··· Selected extract
= Classic Seven =

Pre-1940 New York City apartment floor plan with seven rooms

Classic Seven is a seven-room apartment floor plan found in New York City residential buildings constructed prior to 1940, typically in prewar cooperative or rental buildings on the Upper West Side, Upper East Side, and Morningside Heights neighborhoods of Manhattan. The floor plan comprises a living room, a formal dining room, a kitchen, three bedrooms, a maid's room or staff room, and two or more bathrooms. The Classic Seven is considered an extension of the Classic Six floor plan, distinguished by the addition of a third bedroom.

== History ==
The Classic Seven floor plan emerged during the late nineteenth and early twentieth centuries as New York City's prewar residential construction boom produced large, formally organized apartment buildings designed for upper-middle-class and wealthy families. These buildings were constructed primarily along Central Park West, Riverside Drive, Park Avenue, and Fifth Avenue, where cooperative apartments and luxury apartments with generous room counts were marketed to households that employed domestic staff.

The designation "Classic Seven" is a colloquial term used in the New York City real estate market rather than a formal architectural classification. It distinguishes floor plans by total room count, a convention shared with the Classic Six, Classic Five, and related prewar designations. Room counts in this convention include all primary living spaces but exclude bathrooms.

By the mid-twentieth century, changes in domestic labor patterns reduced demand for dedicated maid's rooms, and many Classic Seven apartments were renovated to convert the staff room into a home office, nursery, or additional guest room. The room's physical location off the kitchen — a defining characteristic of the original layout — typically remained unchanged even after repurposing.

== Layout ==
A standard Classic Seven floor plan contains the following seven rooms:

1. Living room — the primary reception space, typically the largest room, often featuring decorative fireplaces and hardwood floors
2. Formal dining room — a dedicated room for structured meals, separated from the kitchen by a hallway or pantry corridor
3. Kitchen — originally designed for use primarily by domestic staff; often equipped with a secondary service entrance
4. Bedroom 1 (master) — the largest sleeping room, usually with an en suite or immediately adjacent bathroom
5. Bedroom 2 — a secondary bedroom of comparable or slightly smaller size
6. Bedroom 3 — a third bedroom, which differentiates the Classic Seven from the Classic Six
7. Maid's room — a smaller, self-contained room located off the kitchen, historically occupied by live-in domestic staff

In addition to the seven primary rooms, Classic Seven apartments typically include two or more bathrooms. The maid's room commonly has a small attached bathroom or water closet that is counted separately from the main apartment bathrooms and excluded from the room count.
······
-- Given request 1 --
In the Classic Seven article, which room sets the Classic Seven apart from the Classic Six?
The Classic Seven article and the entries after it are unrelated material.
··· Supplied information
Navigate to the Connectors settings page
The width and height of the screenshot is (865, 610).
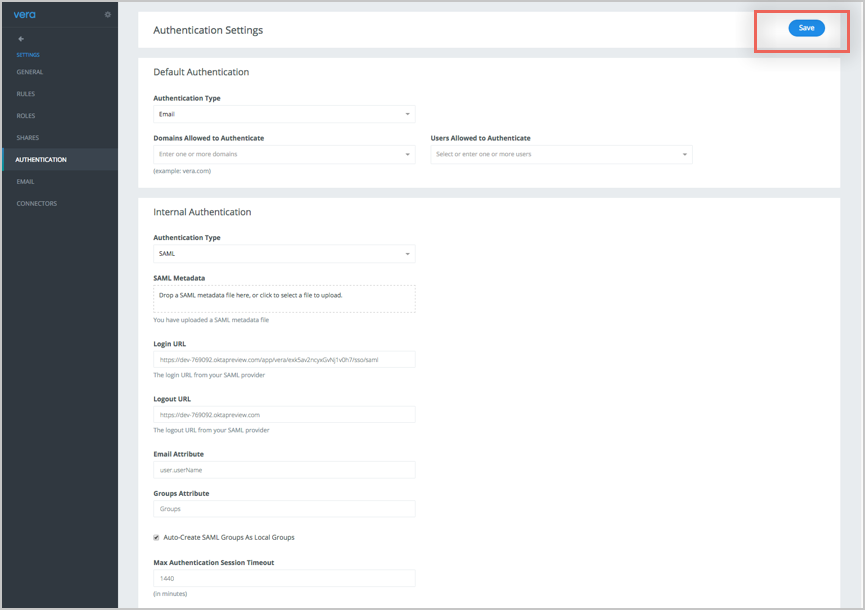pyautogui.click(x=37, y=204)
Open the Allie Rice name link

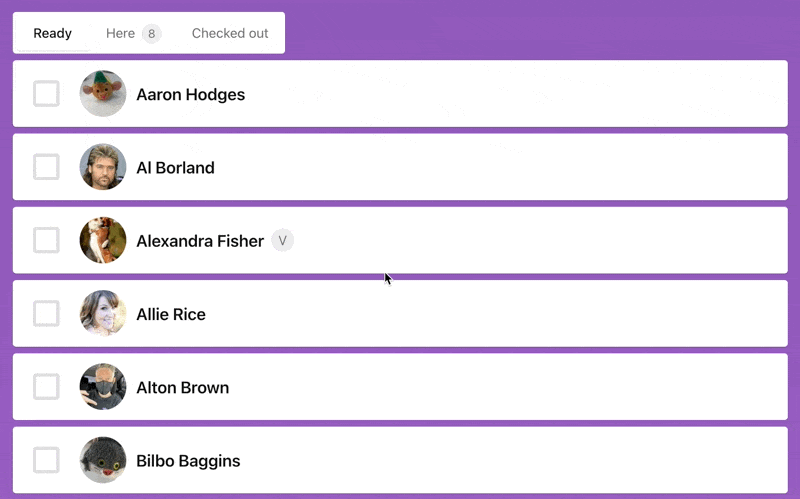click(171, 314)
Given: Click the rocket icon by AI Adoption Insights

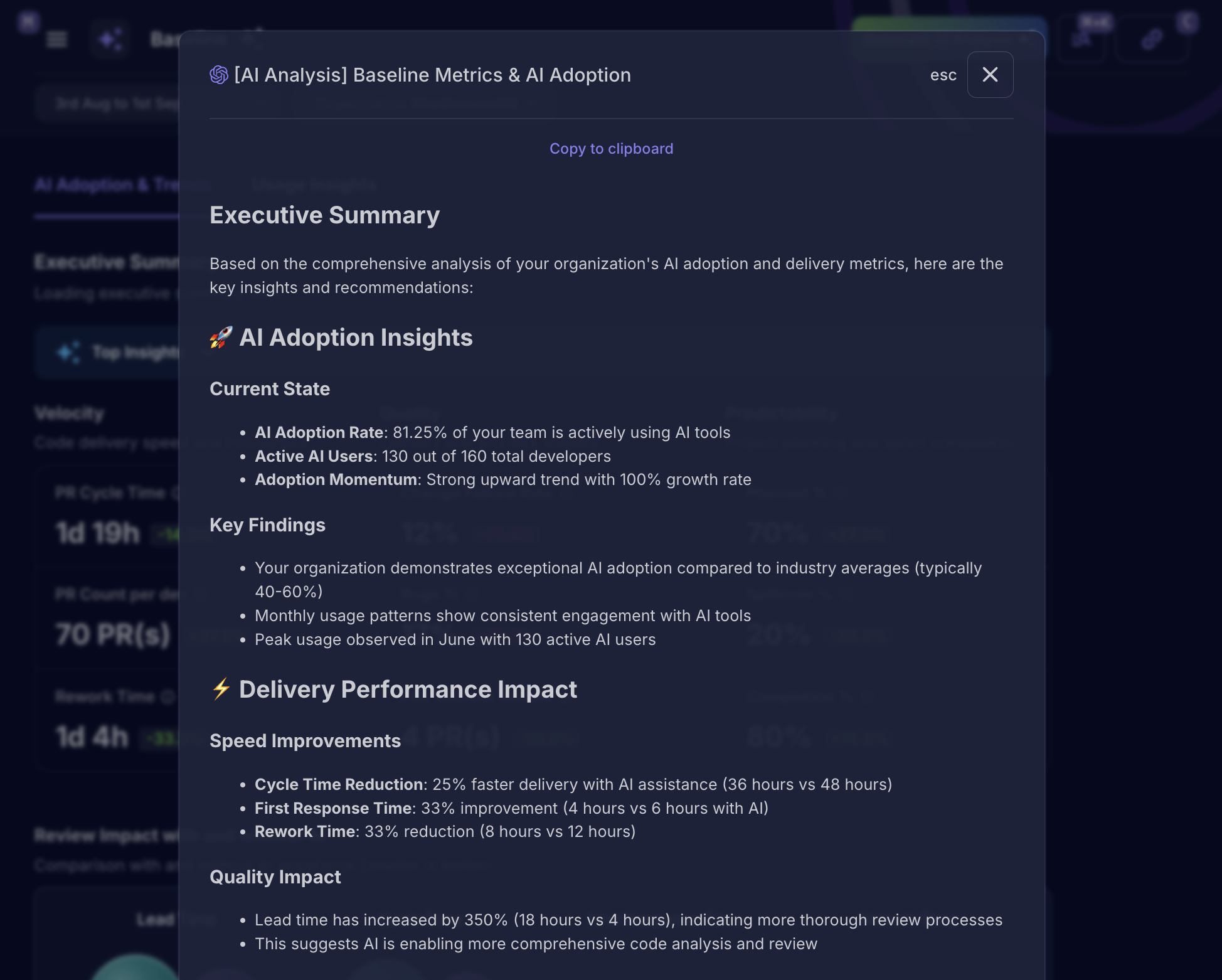Looking at the screenshot, I should click(221, 338).
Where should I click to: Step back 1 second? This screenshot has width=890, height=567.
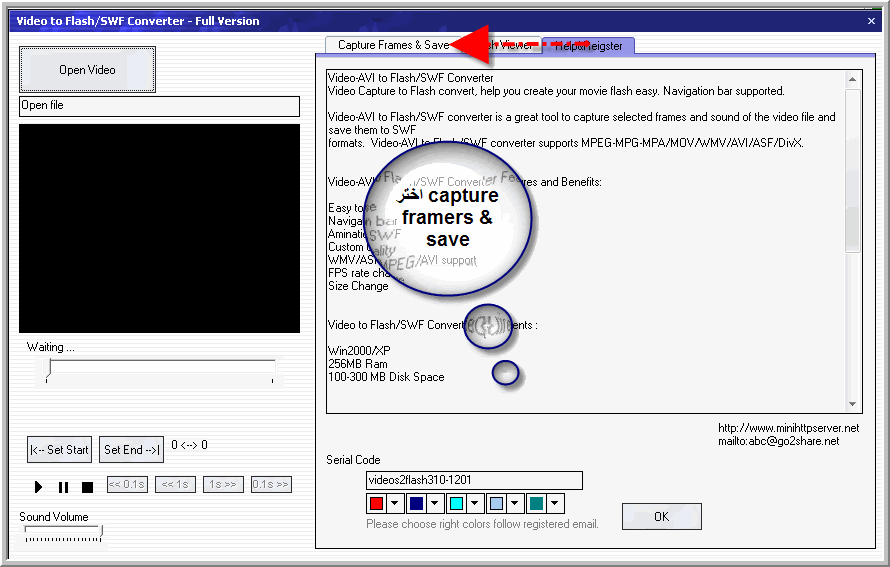(175, 484)
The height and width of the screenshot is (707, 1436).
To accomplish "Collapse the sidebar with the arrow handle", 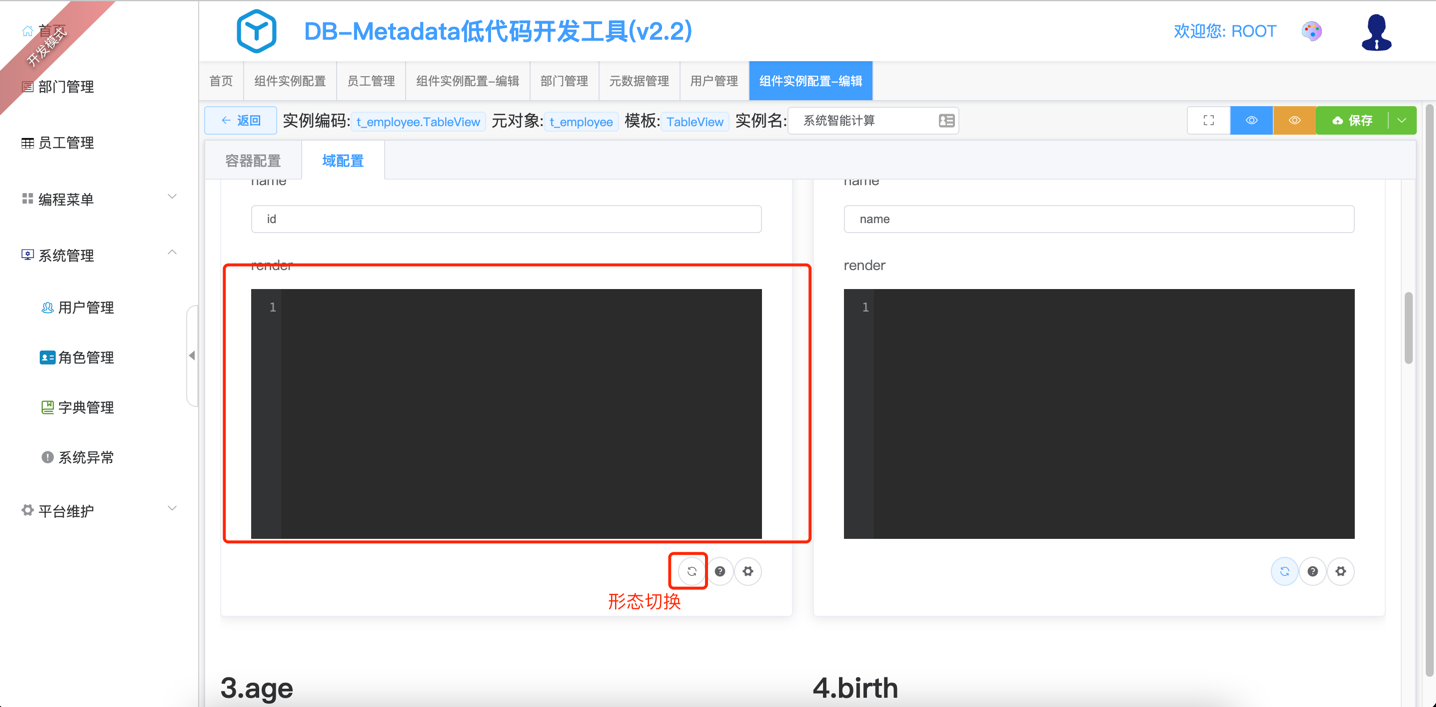I will 192,356.
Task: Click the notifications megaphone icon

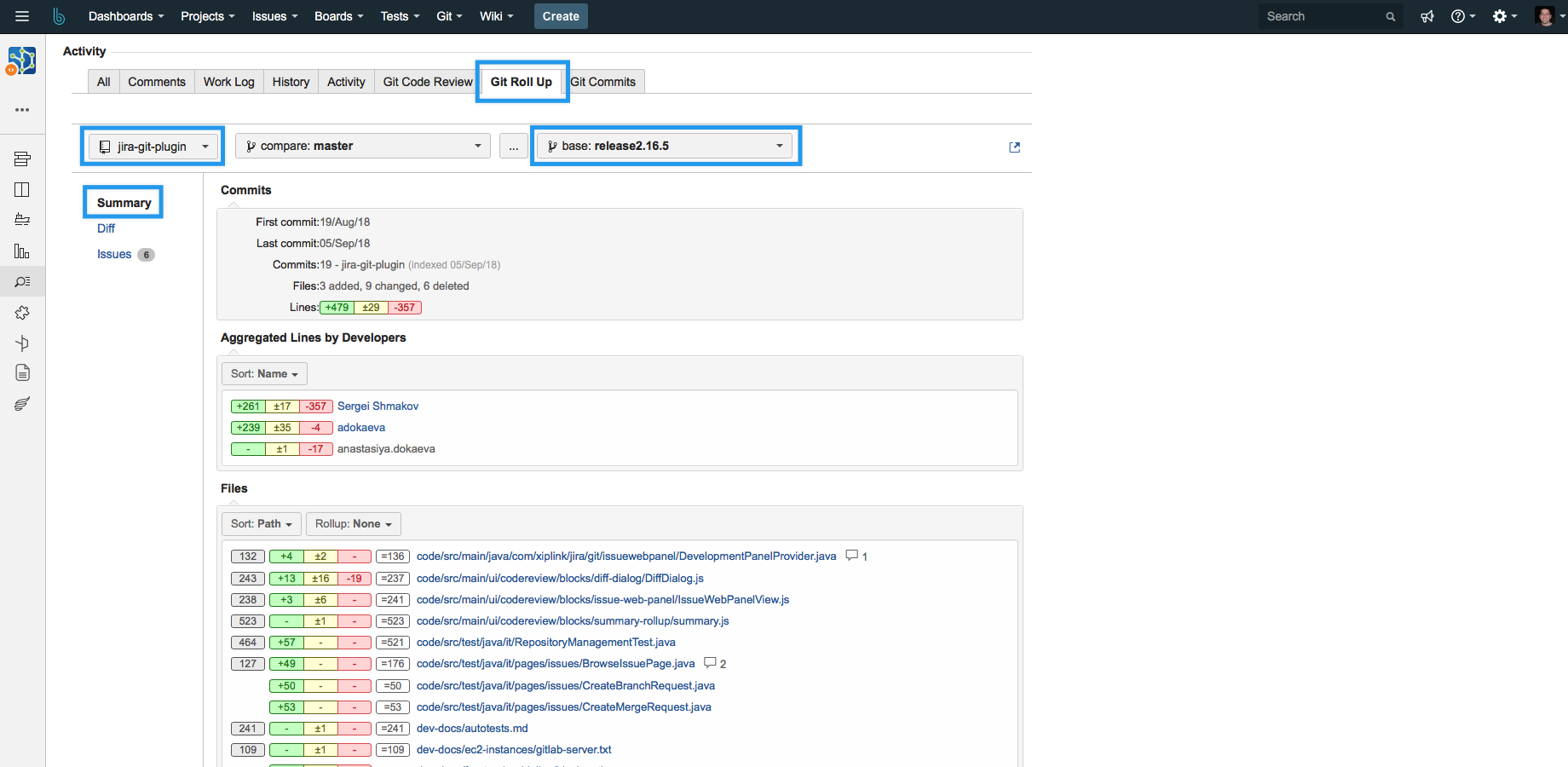Action: (x=1427, y=16)
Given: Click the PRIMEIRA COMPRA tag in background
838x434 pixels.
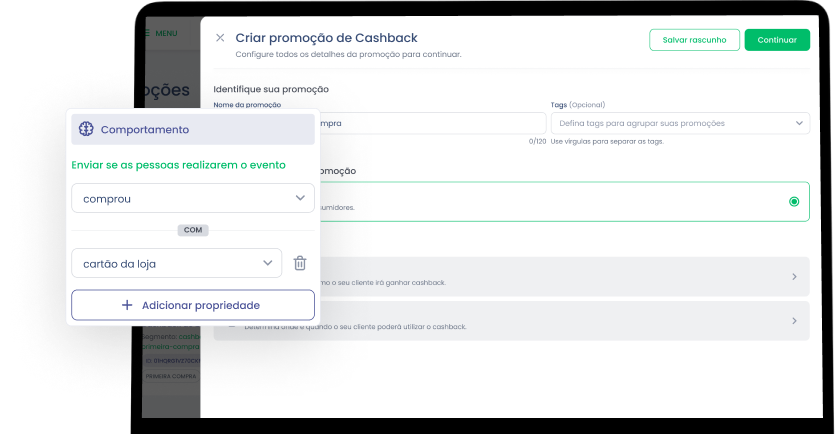Looking at the screenshot, I should tap(172, 375).
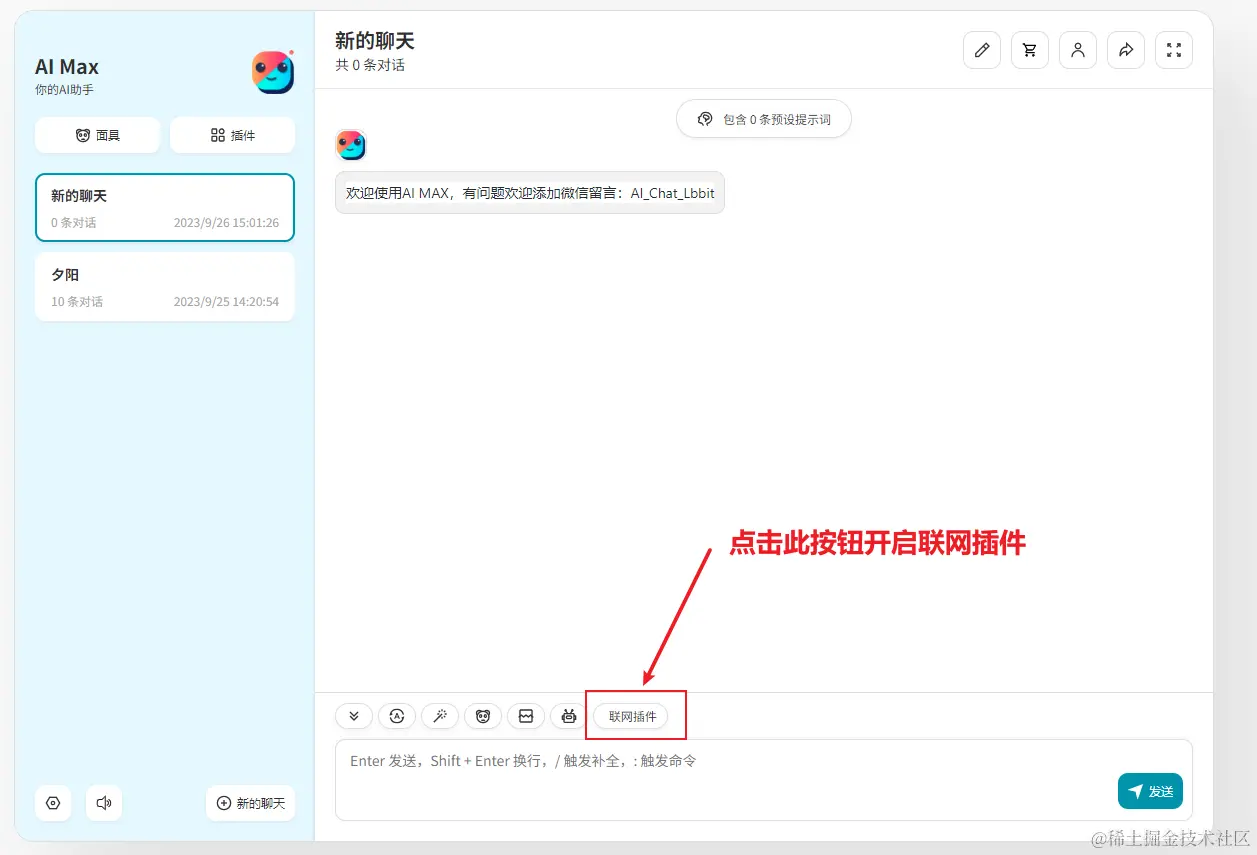Enter fullscreen with the expand icon
Image resolution: width=1257 pixels, height=855 pixels.
1173,50
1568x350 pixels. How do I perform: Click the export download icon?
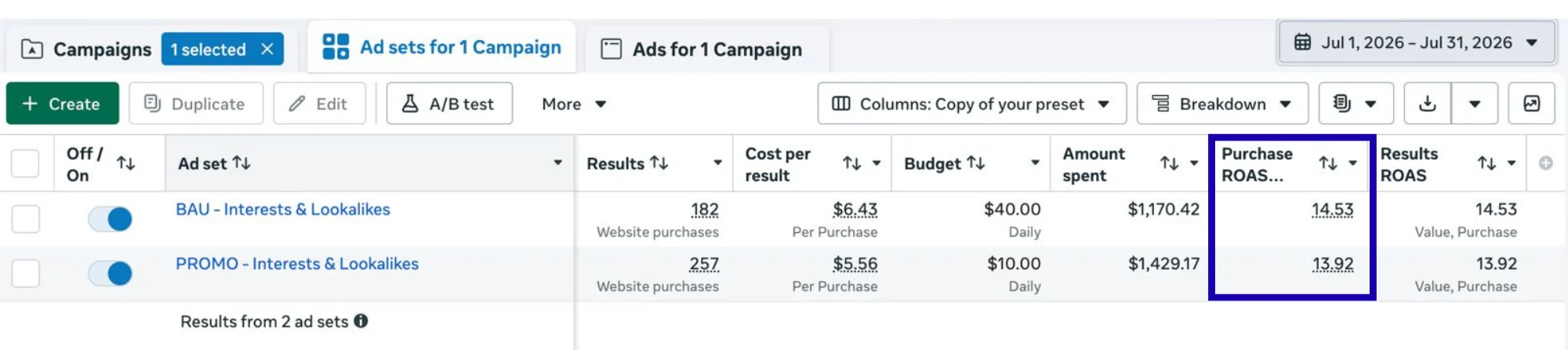point(1427,104)
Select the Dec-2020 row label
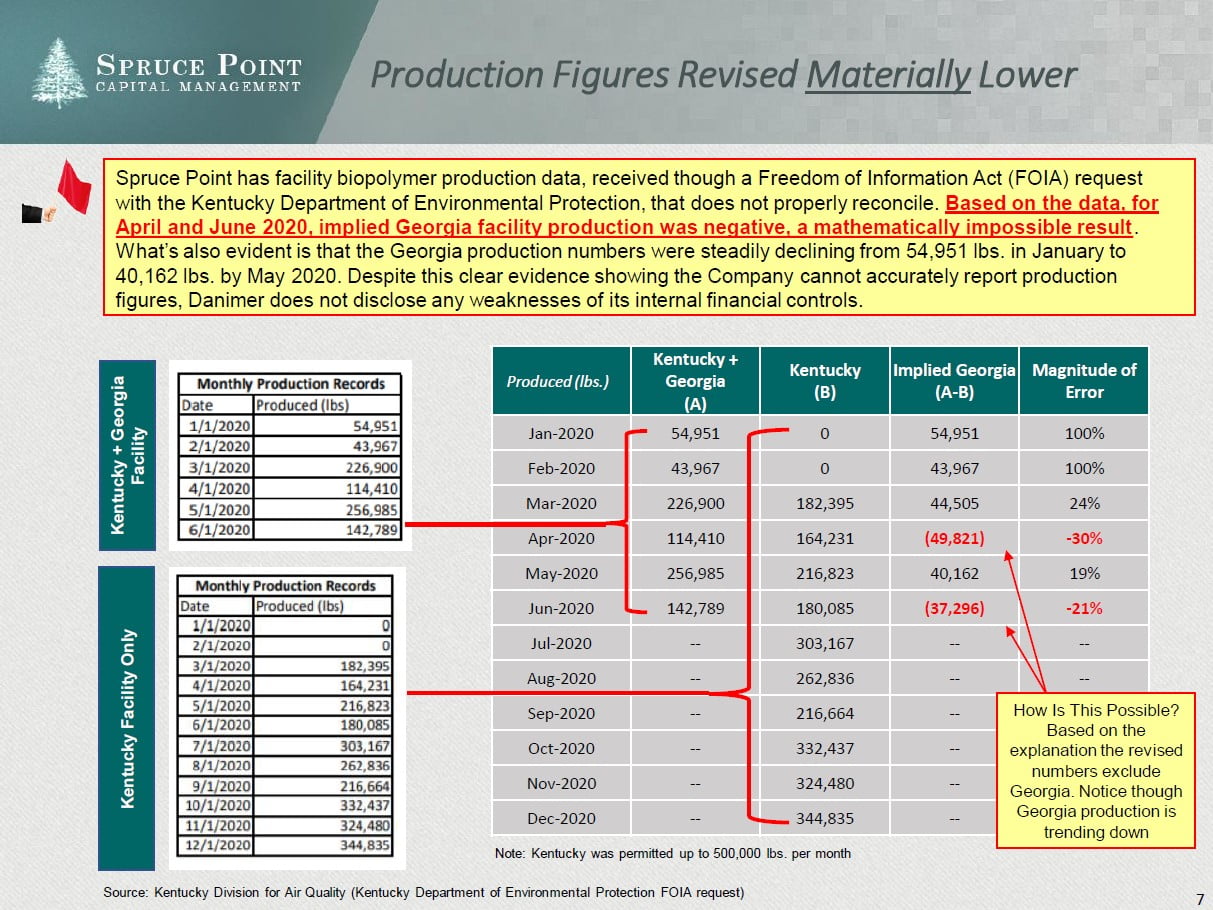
······
-- Given request 2 --
Lay out the entries as a numbered list, starting at the line that contains "Task: Click the notifications megaphone icon" and stopping at the end of the entries. Omit the pictures and any blank lines.

-- Correct answer 1 --
A third bedroom.

-- Correct answer 2 --
1. Task: Click the notifications megaphone icon
2. Action: (x=1427, y=16)
3. Given: Click the PRIMEIRA COMPRA tag in background
4. 838x434 pixels.
5. Looking at the screenshot, I should tap(172, 375).
6. Enter fullscreen with the expand icon
7. Image resolution: width=1257 pixels, height=855 pixels.
8. 1173,50
9. 1568x350 pixels. How do I perform: Click the export download icon?
10. point(1427,104)
11. Select the Dec-2020 row label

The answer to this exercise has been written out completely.